======== MATERIAL FOR THIS EXERCISE ========
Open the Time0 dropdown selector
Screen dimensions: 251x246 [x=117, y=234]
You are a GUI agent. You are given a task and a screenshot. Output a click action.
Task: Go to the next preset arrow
========
======== MATERIAL FOR THIS EXERCISE ========
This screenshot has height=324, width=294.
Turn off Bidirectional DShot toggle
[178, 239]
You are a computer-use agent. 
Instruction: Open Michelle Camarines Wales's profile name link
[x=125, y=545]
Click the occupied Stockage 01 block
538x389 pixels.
========
======== MATERIAL FOR THIS EXERCISE ========
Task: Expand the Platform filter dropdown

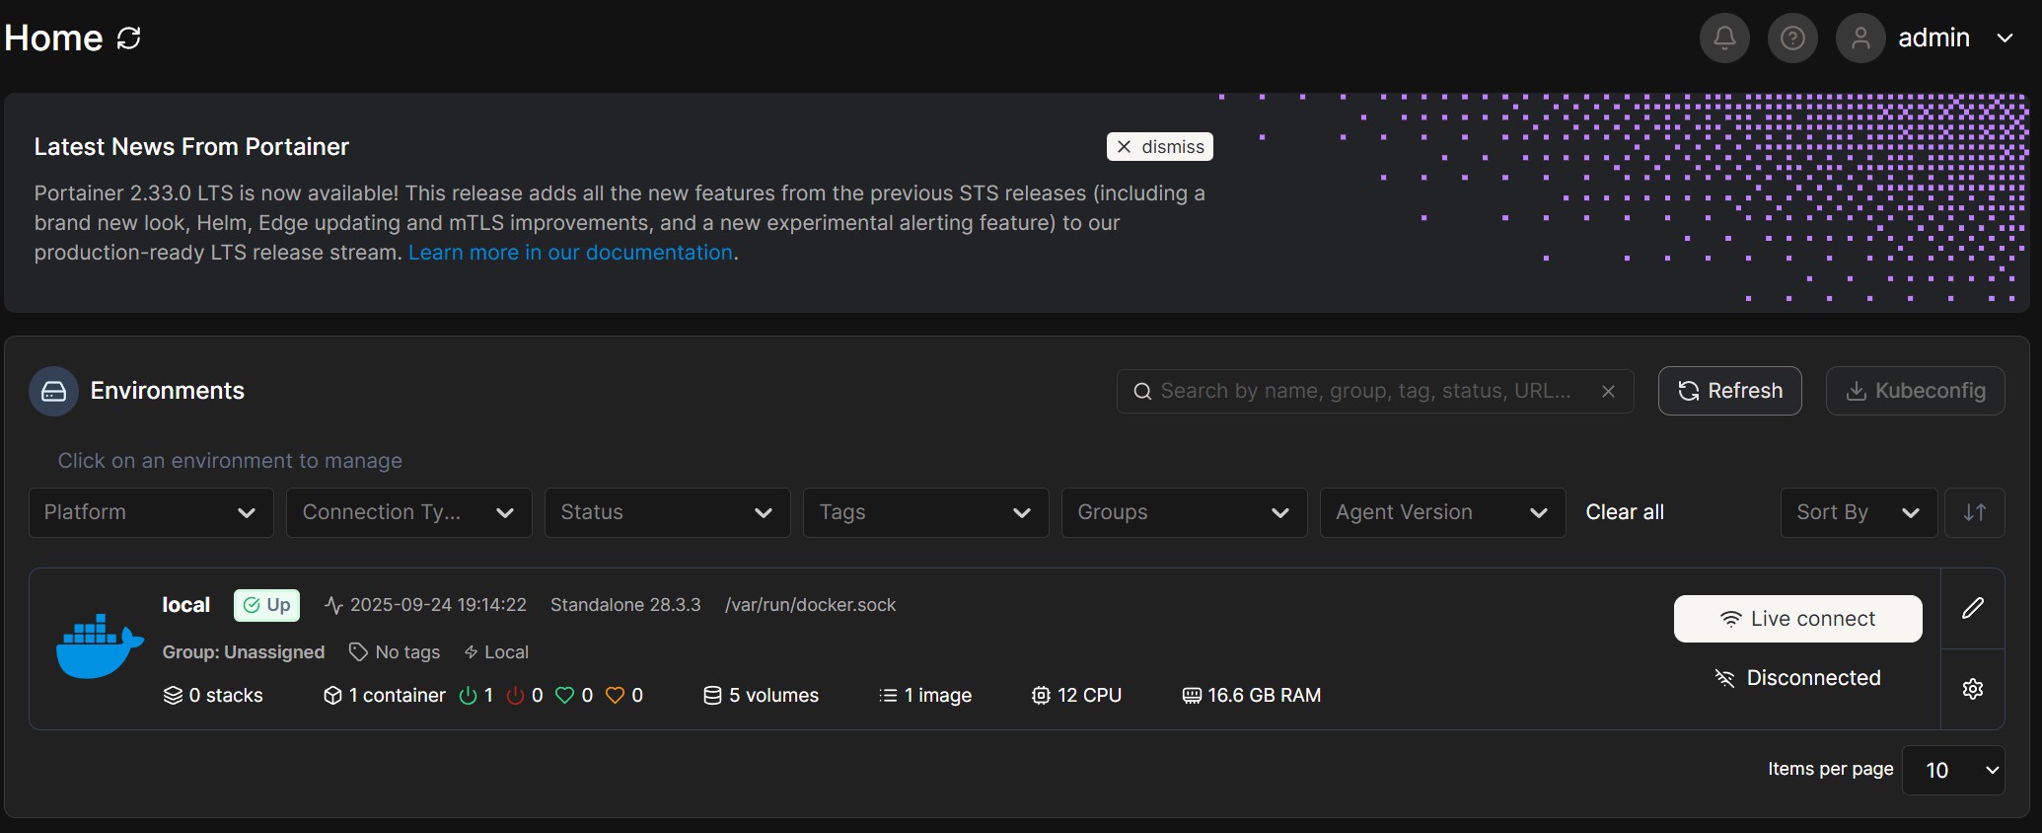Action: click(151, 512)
========
■ TASK GOAL
From the listing, reproduce every line where the word "screenshot" is present.

■ SOLUTION
You are a GUI agent. You are given a task and a screenshot. Output a click action.
This screenshot has height=324, width=294.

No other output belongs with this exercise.